**EXERCISE AIM:**
Change "Parallel Index Scan" to "Parallel Seq Scan" in the part of the parallel bitmap heap scan reply that begins at the words "That also seems" and stops after "do that separately.", then give that part back.

**EXTRACT TO READ:**
---

Re: Parallel bitmap heap scan

From: Robert Haas <robertmhaas(at)gmail(dot)com>
To: Dilip Kumar <dilipbalaut(at)gmail(dot)com>
Cc: Thomas Munro <thomas(dot)munro(at)enterprisedb(dot)com>, Haribabu Kommi <kommi(dot)haribabu(at)gmail(dot)com>, Rafia Sabih <rafia(dot)sabih(at)enterprisedb(dot)com>, tushar <tushar(dot)ahuja(at)enterprisedb(dot)com>, Amit Khandekar <amitdkhan(dot)pg(at)gmail(dot)com>, Amit Kapila <amit(dot)kapila16(at)gmail(dot)com>, Andres Freund <andres(at)anarazel(dot)de>, pgsql-hackers <pgsql-hackers(at)postgresql(dot)org>
Subject: Re: Parallel bitmap heap scan
Date: 2017-02-26 15:56:34
Message-ID: CA+TgmoZF6iswmB-2LX4ySgJ-_gnGqWPnh14D_xDOszkVAfNCjw@mail.gmail.com
Views: Raw Message | Whole Thread | Download mbox | Resend email
Thread:
Lists: pgsql-hackers

On Tue, Feb 21, 2017 at 10:20 AM, Dilip Kumar <dilipbalaut(at)gmail(dot)com> wrote:
> 0001:
> 1. I have got a new interface, "tbm_free_shared_area(dsa_area *dsa,
> dsa_pointer dp)" which will be responsible for freeing all the shared
> members (pagetable, ptpage and ptchunk). Actually, we can not do this
> in tbm_free itself because the only leader will have a local tbm with
> reference to all these pointers and our parallel bitmap leader may not
> necessarily be the actual backend.

I'm not entirely sure about the calling convention for
tbm_free_shared_area() but the rest seems OK.

> 2. Now tbm_free is not freeing any of the shared members which can be
> accessed by other worker so tbm_free is safe to call from
> ExecEndBitmapHeapScan without any safety check or ref count.

That also seems fine. We ended up with something very similar in the
Parallel Index Scan patch.

> 0002:
> 1. We don't need ExecShutdownBitmapHeapScan anymore because now we are
> not freeing any shared member in ExecEndBitmapHeapScan.
> 2. In ExecReScanBitmapHeapScan we will call tbm_free_shared_area to
> free the shared members of the TBM.
> 3. After that, we will free TBMSharedIteratorState what we allocated
> using tbm_prepare_shared_iterate.

Check. But I think tbm_free_shared_area() should also free the object
itself, instead of making the caller do that separately.

+ if (DsaPointerIsValid(node->pstate->tbmiterator))
+ {
+ /* First we free the shared TBM members using the shared state */
+ tbm_free_shared_area(dsa, node->pstate->tbmiterator);
+ dsa_free(dsa, node->pstate->tbmiterator);
+ }
+
+ if (DsaPointerIsValid(node->pstate->prefetch_iterator))
+ dsa_free(dsa, node->pstate->prefetch_iterator);

The fact that these cases aren't symmetric suggests that your
abstraction is leaky. I'm guessing that you can't call
tbm_free_shared_area because the two iterators share one copy of the
underlying iteration arrays, and the TBM code isn't smart enough to
avoid freeing them twice. You're going to have to come up with a
better solution to that problem; nodeBitmapHeapScan.c shouldn't know
about the way the underlying storage details are managed. (Maybe you
need to reference-count the iterator arrays?)

---

**DATASET SECTION:**
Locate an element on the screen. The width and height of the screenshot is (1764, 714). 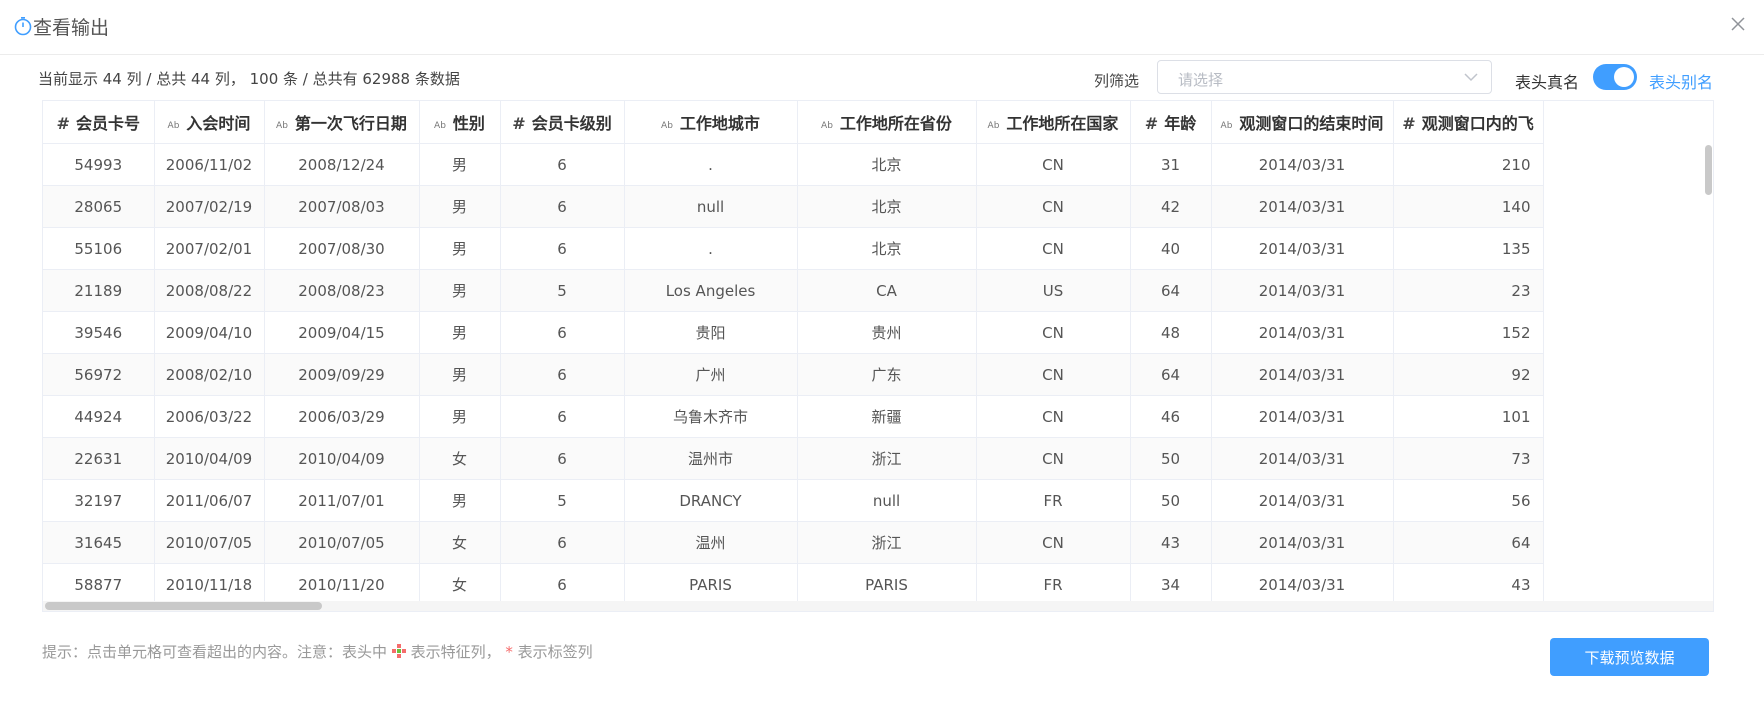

---

**WRITTEN RESPONSE:**
That also seems fine. We ended up with something very similar in the
Parallel Seq Scan patch.

> 0002:
> 1. We don't need ExecShutdownBitmapHeapScan anymore because now we are
> not freeing any shared member in ExecEndBitmapHeapScan.
> 2. In ExecReScanBitmapHeapScan we will call tbm_free_shared_area to
> free the shared members of the TBM.
> 3. After that, we will free TBMSharedIteratorState what we allocated
> using tbm_prepare_shared_iterate.

Check. But I think tbm_free_shared_area() should also free the object
itself, instead of making the caller do that separately.